31 Jul 1998 00:00 | Staff Reporter
Matthew Krouse : FNB Vita Awards
The FNB Vita Theatre Awards are well into their present money-saving cycle of holding regional ceremonies only. Gone for now are the national finals, including the big night when the industry gangs up for its most comforting moment of self-celebration.
It was with some optimism that FNB's Grant Dunnington announced, at the Johannesburg awards ceremony this week, that the national finals would return in the new millennium.
Patrons, press and practitioners, who attended the Gauteng regionals at the Market Theatre, didn't exactly heave a sigh of relief when the announcement was made. Probably because in this tough city, that dominates the nation's culture, nothing can placate the theatre community any more. Not after the success of Shopping and Fucking, at any rate.
In a moment that can only be likened to the swoop of Titanic at this year's Oscars, Shopping took every major Gauteng award. These included best lighting, most promising new actor, best supporting actor, best leading actor, best leading actress, best director and, consequently, best production.
The nominations and adulations came so fast and furiously that the whole evening was reduced to an exercise in a million ways to say the word, "Fucking".
In announcing the nominations for best director, actress Jennifer Steyn decided she would add to the flavour of the moment by repeating the word another 10 times. That was just before the play's director, Yael Farber, in receiving her award, attempted to break down and cry.
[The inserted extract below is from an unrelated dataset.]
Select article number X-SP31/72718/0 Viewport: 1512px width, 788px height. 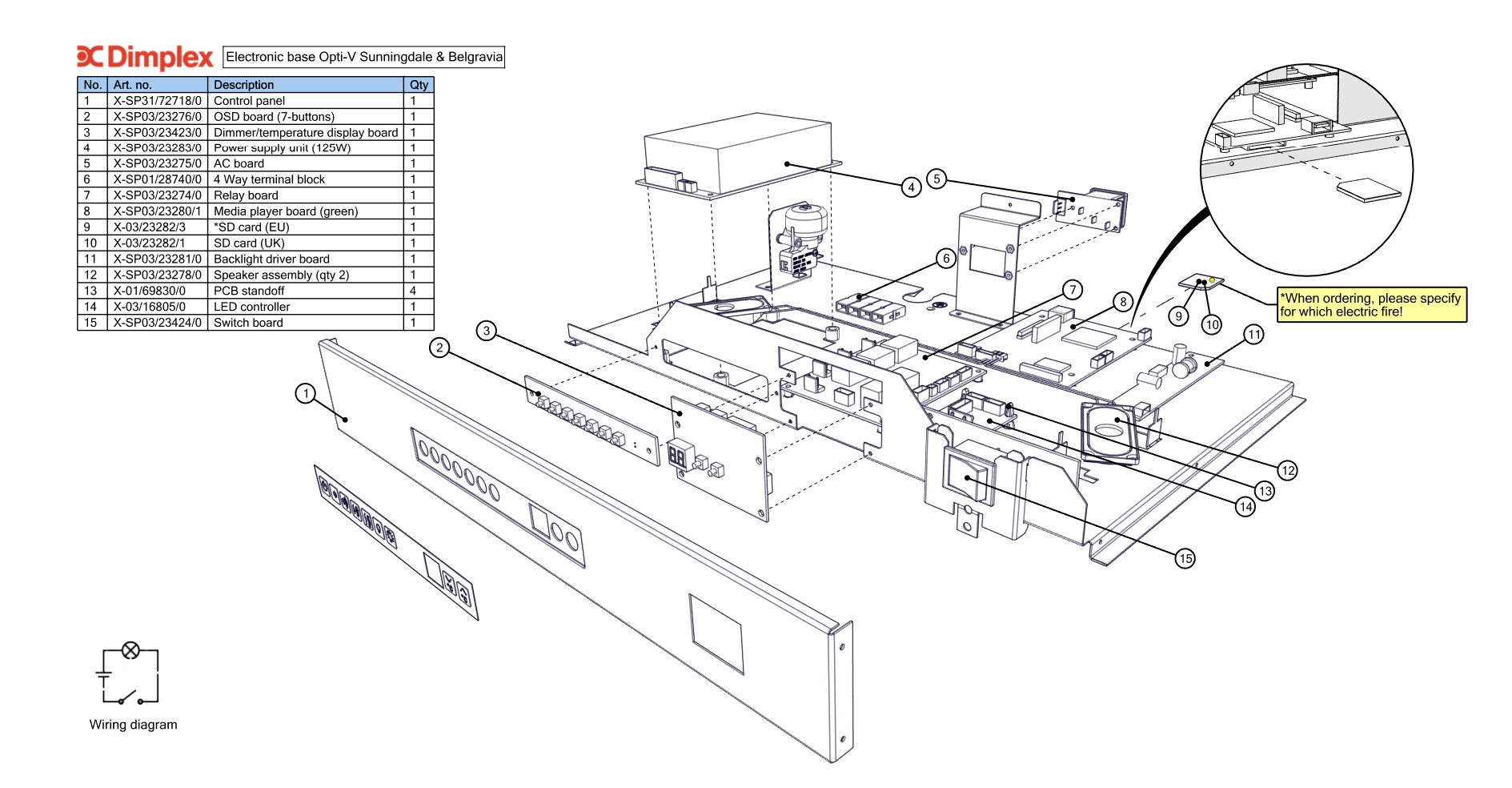[157, 101]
The whole affair must have left the creators of the internationally acclaimed Ubu and the Truth Commission, that won nothing at all, wondering what had gone wrong. In one year they'd gone from Vita champions to disappointed nominees.
But their poor performance shouldn't be attributed to a decline in standards. The Vita judges - nice authorities that they are - simply decided to give some other people a chance.
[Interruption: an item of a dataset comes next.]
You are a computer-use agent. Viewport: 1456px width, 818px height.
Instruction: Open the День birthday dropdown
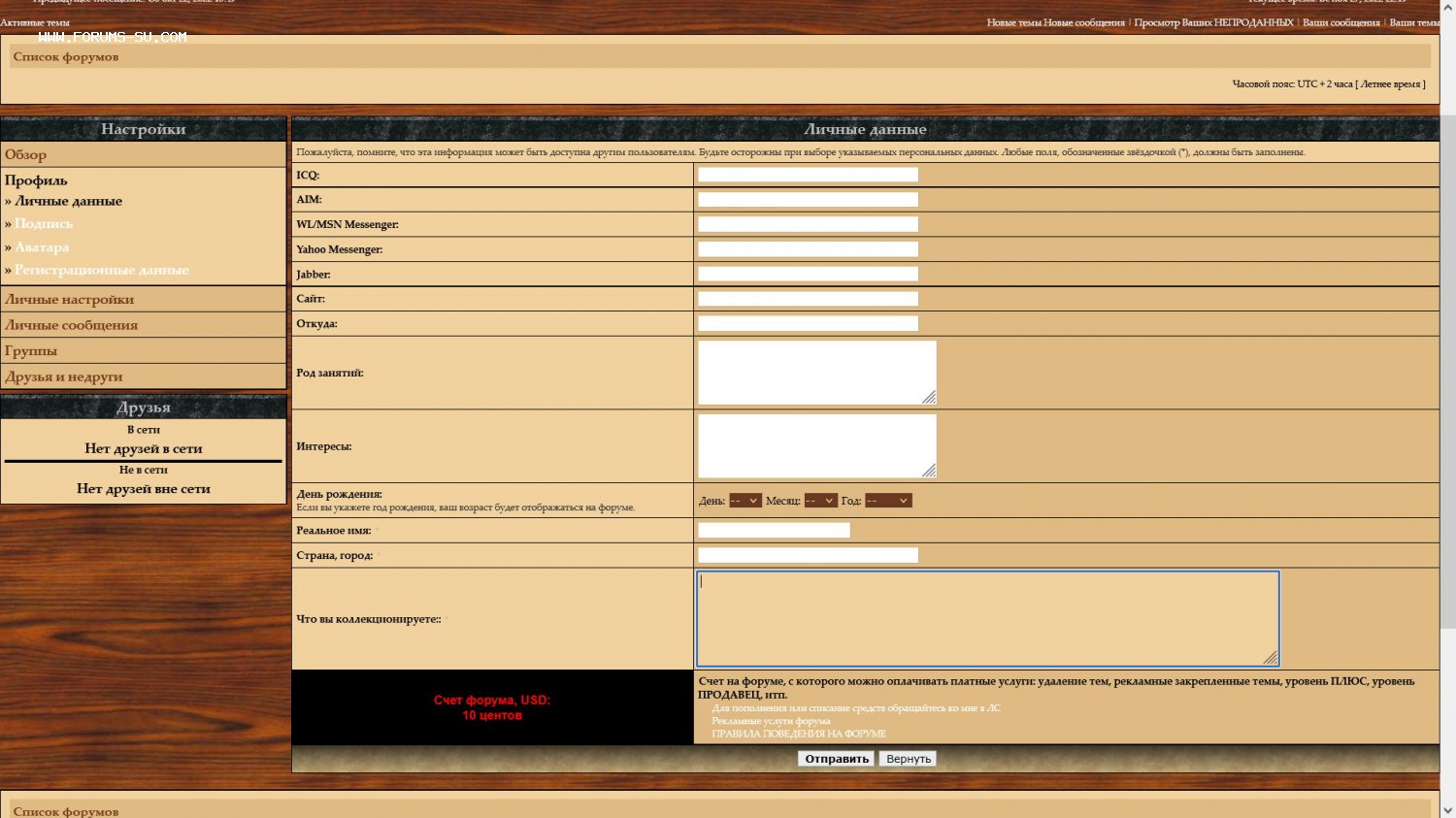745,501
And so the "Shoppers and Fuckers" were chosen to be the token newcomers, over and above other recent arrivals, like Obed Baloyi who created Ga-Mchangani, Thulani Didi who created Hola Majita and Sello Maake KaNcube who recently turned his talents to direction with Koze Kuze Bash.
Taking the imbalance into account, one begins to suspect this year's very white list of panellists. But the overriding success of this one show is probably owing to the numberof bums that Shopping put in its seats, causing the judges to be blinded, and thus blinkered.
At any rate, the Market Theatre must be smiling now, since its productions won nine out of the 15 categories, including the prestigious best original script that went to Brett Bailey for Imumbo Jumbo.
In other categories, the comedy and musical awards were evenly dished out to the productions of Sinderella, Defending the Caveman and Robin's A Cruise-Ou, giving other theatres at least some cause to celebrate.
But the celebration was offset by a tinge of sadness at the absence of Johannesburg's late senior critic Raeford Daniel, as well as a sense of shock at the untimely death of Matsemela Manaka.
After all the song and dance, just before actor Robert Whitehead handed out his section of the awards, he most appropriately announced: "Now let's get this over with, so that we can get to the foyer and start the bitching."